Text shown
• • • • •
Directors: Lang, Fritz–Background, Career, Awards, Legacy

Research in progress, May 10, 2023

Fritz Lang Career Summary:

Occupational Inheritance: No

Social Class: Upper-Middle

Nationality: Austrian, lived Berlin; exile in Hollywood

Education: he initially studied to become artist and architect

Training:

First Film:

Turning Point: Metropolis, 1927; M, 1931

First Oscar Nomination: NA

Other Nominations: NA

Genre (specialties): sci-fi; film noir

Collaborators:

Last Film:

Contract:

Career Output:

Career Span: 1919-1960

Marriage:

Politics:

Retirement: 1960; age 70

Death: 1976, stroke; 85

 

Fritz Lang is one of the most influential directors in world cinema.

Fury (1936): Lang’s First American Film

Unlike some of his contemporaries, such as Robert Siodmak or Fred Zinnemann, Lang had never been nominated for the Best Director Oscar, and none of his Hollywood film was particularly successful at the box-office.

At his prime, he was an innovator in a number of genres.  He invented the sci-fi genre with Metropolis in 1927.

He launched the spy feature with “Spies” and “Dr. Mabuse: The Gambler.”

No director had worked within the genre of film noir more consistently or more brilliantly than Viennese born German filmmaker Fritz Lang.
• • • • •
Rows
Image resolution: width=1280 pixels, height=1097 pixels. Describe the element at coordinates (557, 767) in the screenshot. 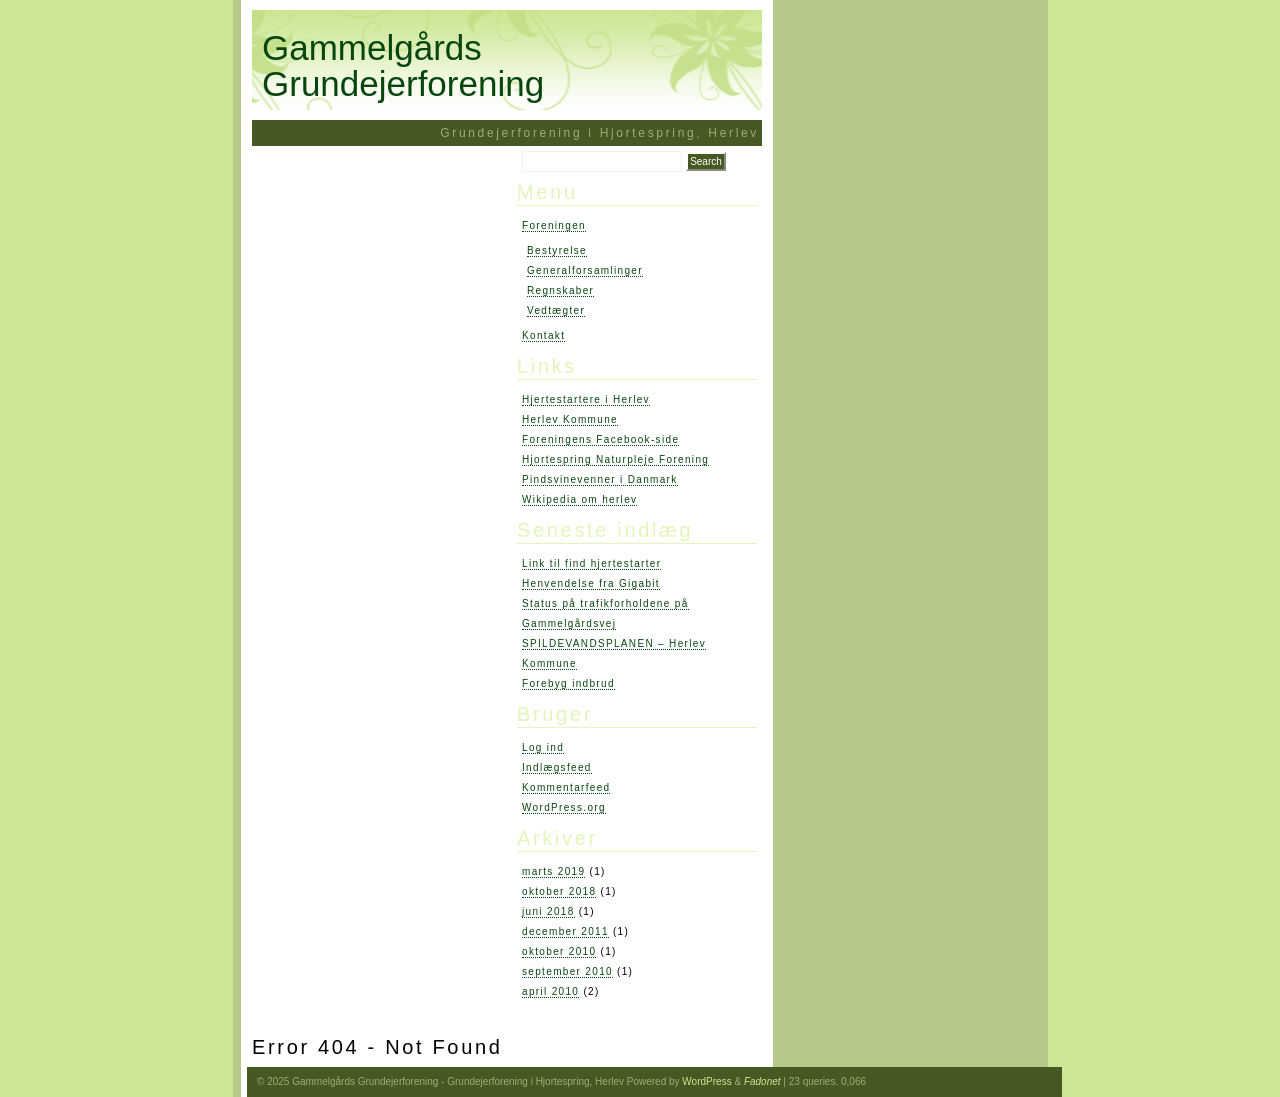

I see `Indlægsfeed` at that location.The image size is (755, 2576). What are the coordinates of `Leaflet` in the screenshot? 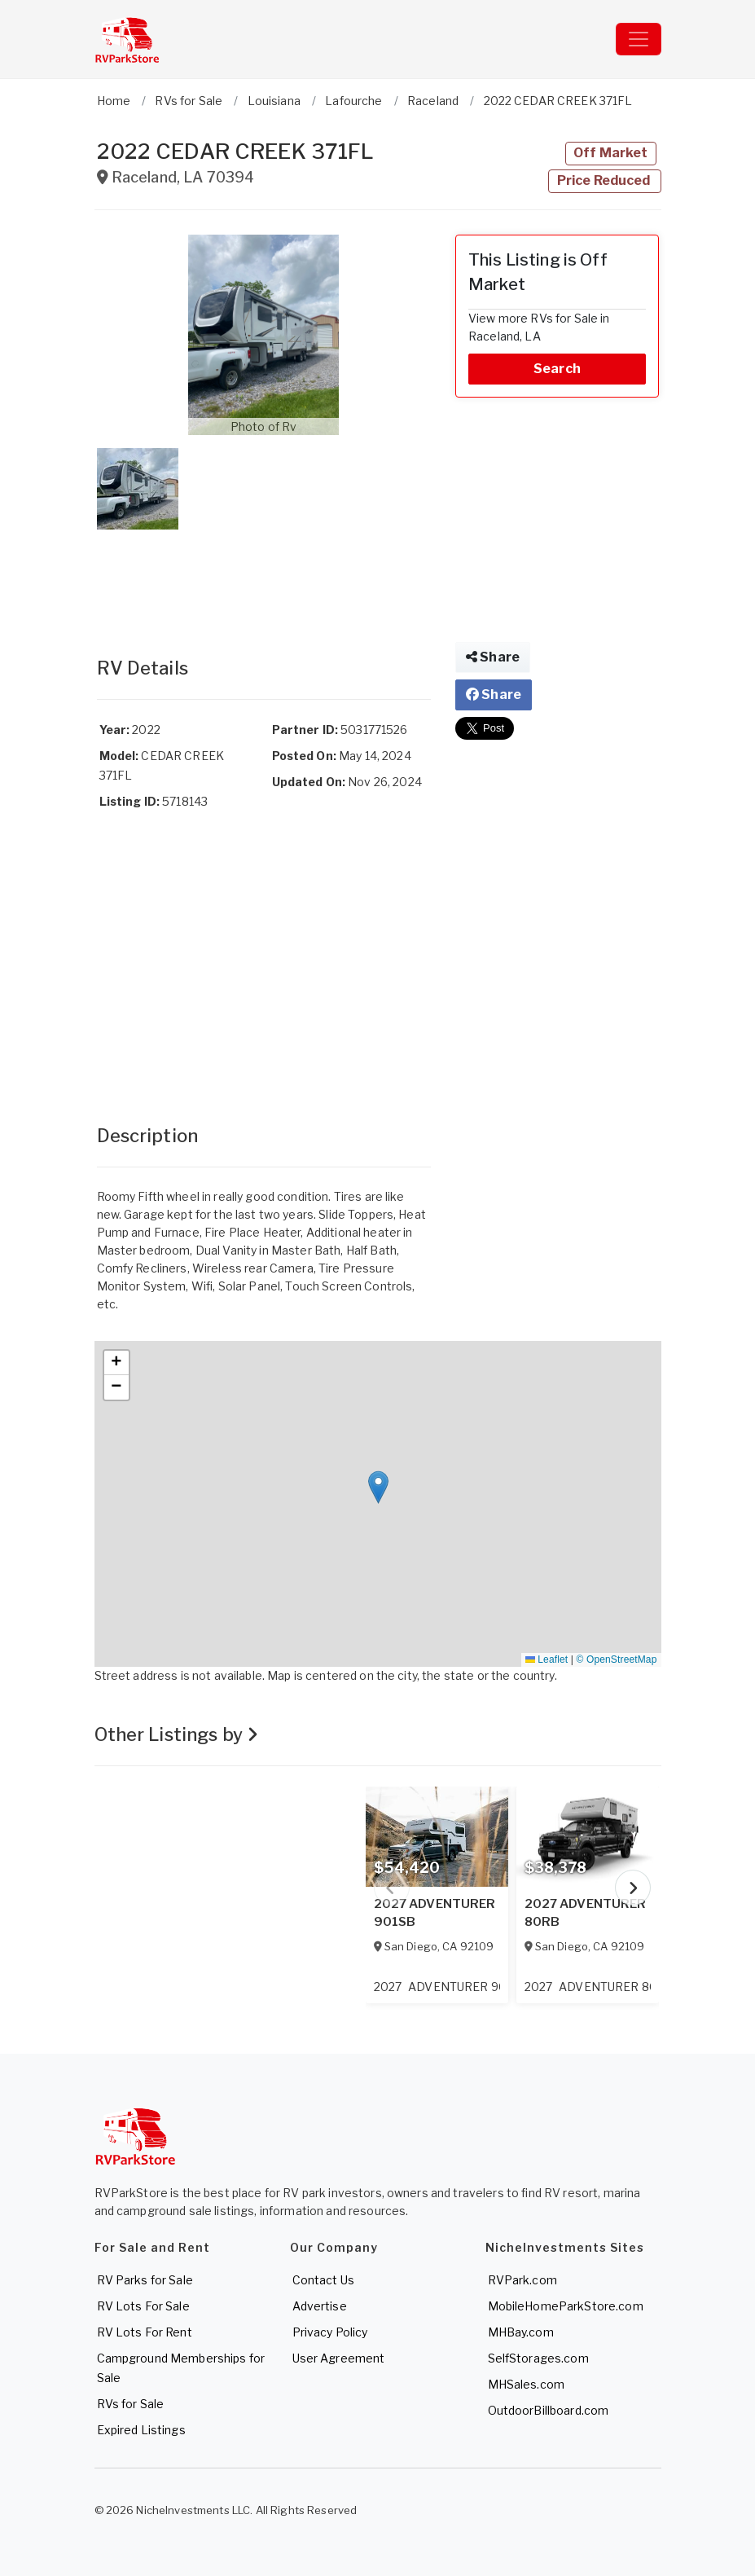 It's located at (546, 1659).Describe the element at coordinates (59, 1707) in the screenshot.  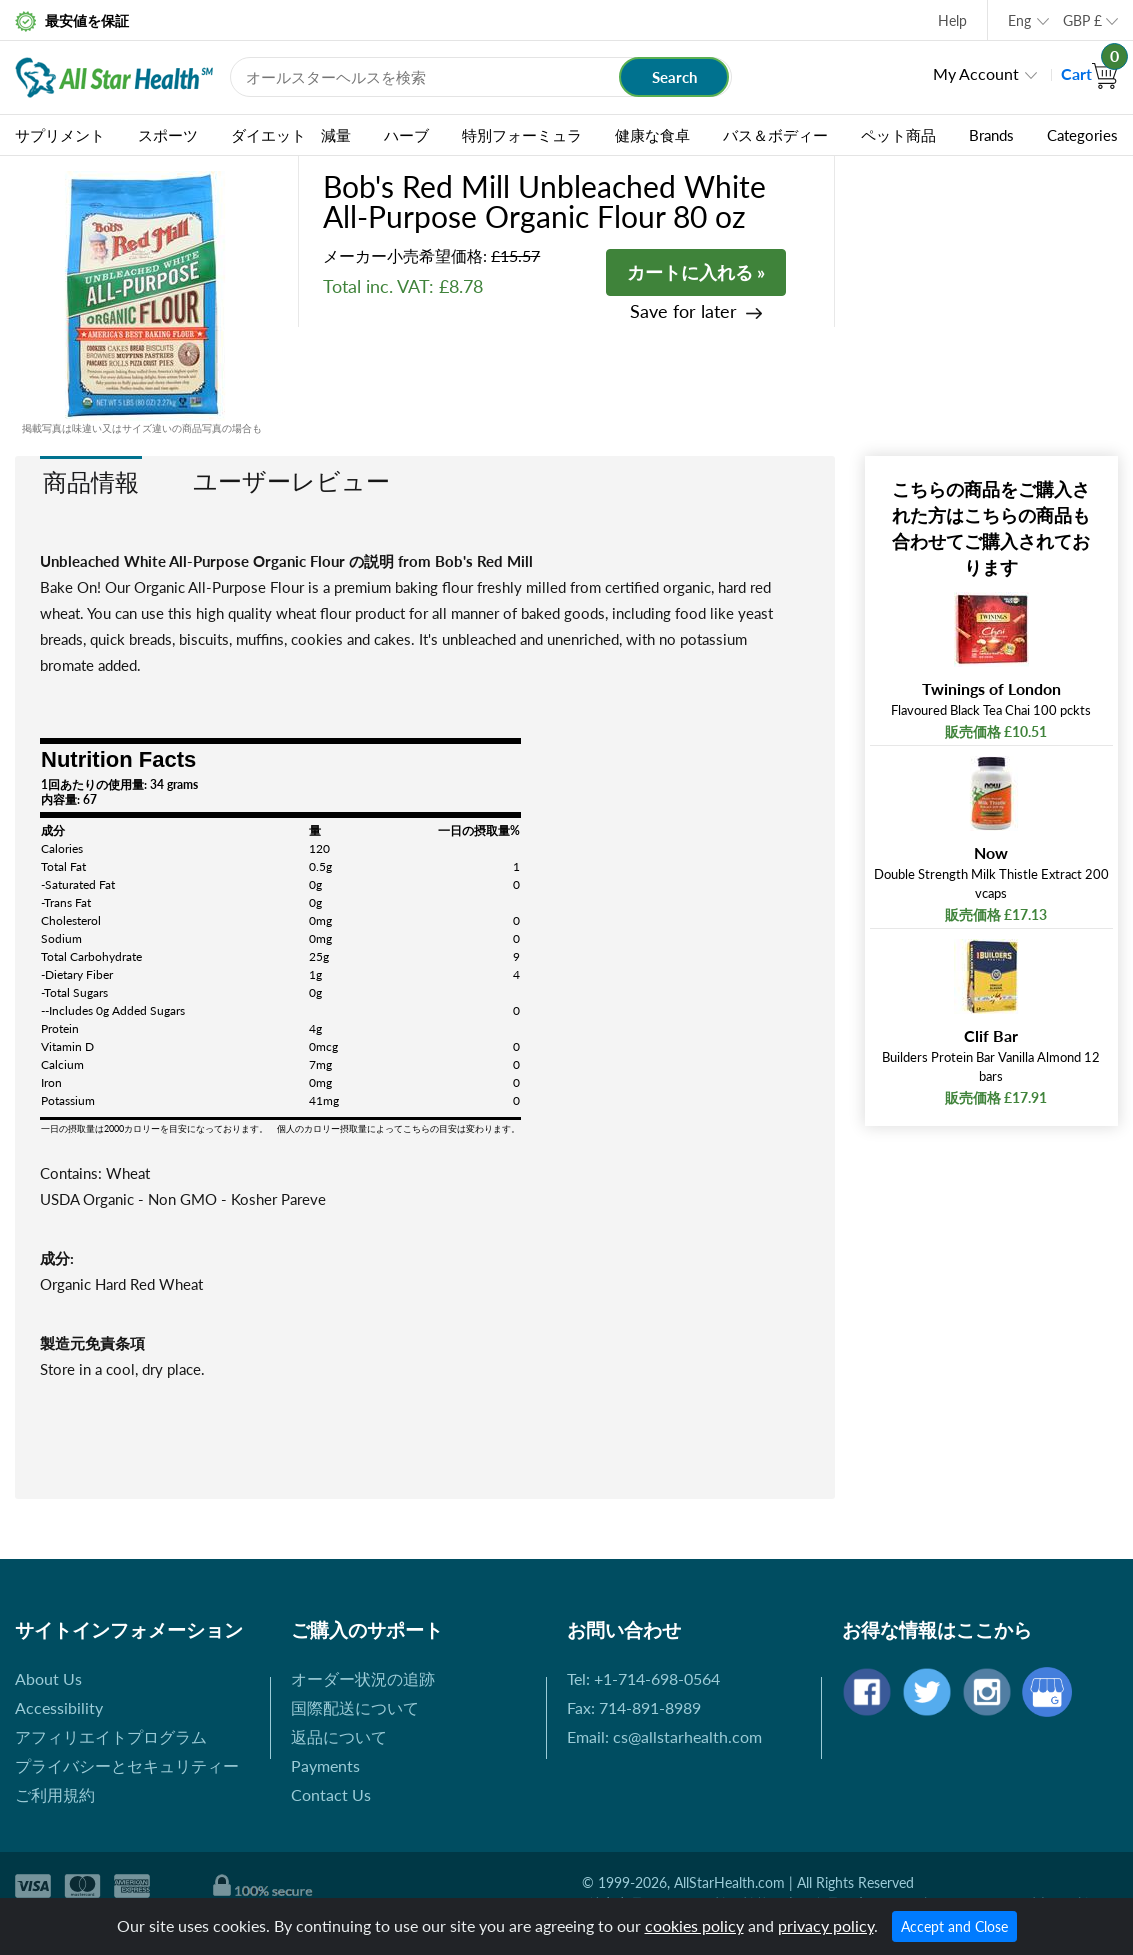
I see `Accessibility` at that location.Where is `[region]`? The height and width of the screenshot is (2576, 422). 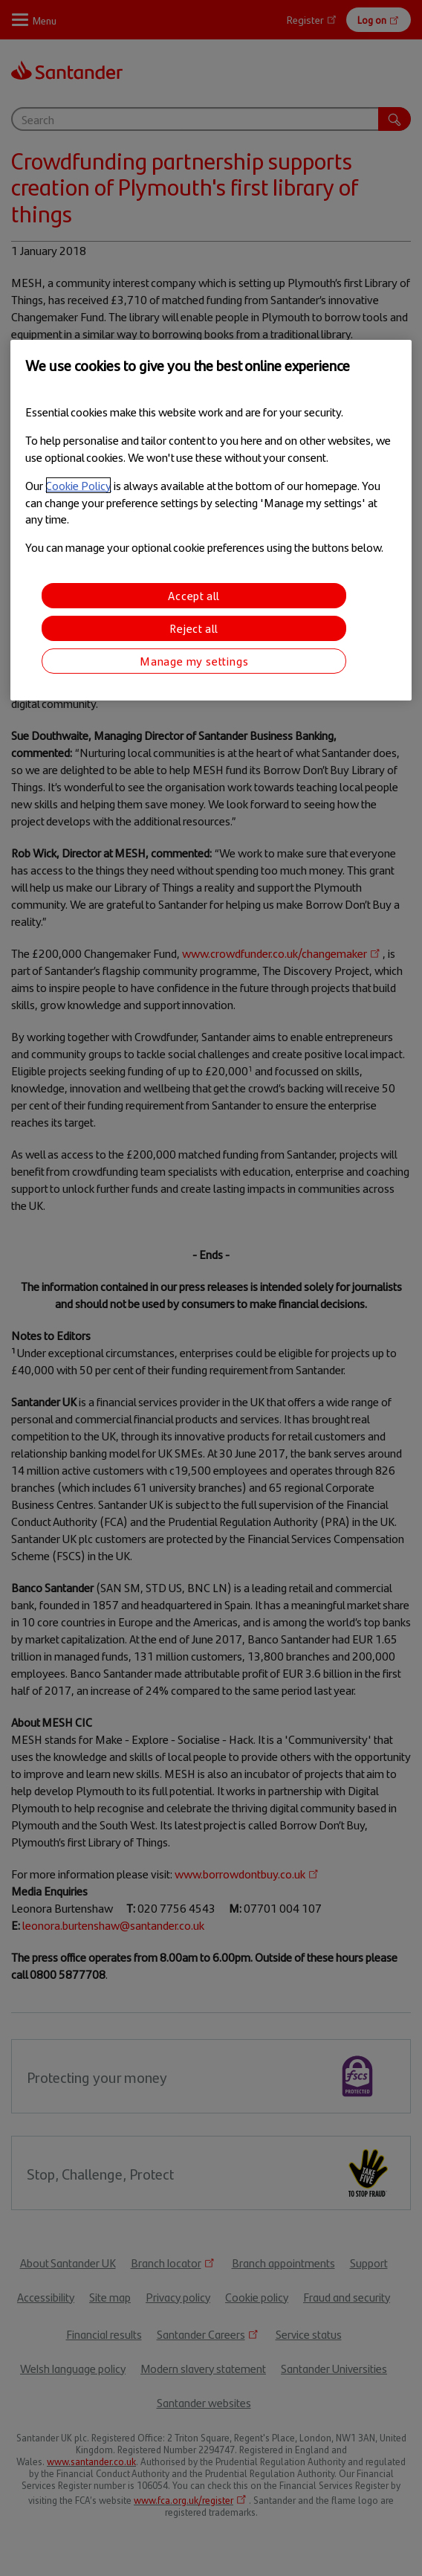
• • • • •
To do
A - Reproduce the Fritz Lang profile word for word, starting at "Retirement: 1960; age" and ending at "at the box-office.".
B - Carry the Fritz Lang profile forward from its final sentence with the next passage.

Per-task answers
A -
Retirement: 1960; age 70

Death: 1976, stroke; 85

 

Fritz Lang is one of the most influential directors in world cinema.

Fury (1936): Lang’s First American Film

Unlike some of his contemporaries, such as Robert Siodmak or Fred Zinnemann, Lang had never been nominated for the Best Director Oscar, and none of his Hollywood film was particularly successful at the box-office.

B -
Bringing to the screen an obsessive and fatalistic world populated by a rogues’ gallery of strange and twisted characters, Lang staked out a hostile corner of the cinematic universe; despair, fatalism, isolation, helplessness–are major themes in his work.

A product of German Expressionist thought, he explored humanity at its lowest ebb, with distinctively bold visual sensibility that virtually defined film noir long before the term was even coined.
Born Friedrich Christian Anton Lang in Vienna, Austria, on December 5, 1890, he initially studied to become an artist and architect.
He served in the Austrian army during World War I, earning an honorable discharge after being wounded four times.
He first entered the German film industry as a writer of horror movies and thrillers beginning with 1917’s Hilde Warren Und Der Tod.
In 1919, he and director Robert Wiene teamed up on the script of The Cabinet of Dr. Caligari, and although Lang exited in pre-production to begin work on another project, his contribution to the story–a framing device revealing the story to be dream–is among the most imitated structural techniques in history.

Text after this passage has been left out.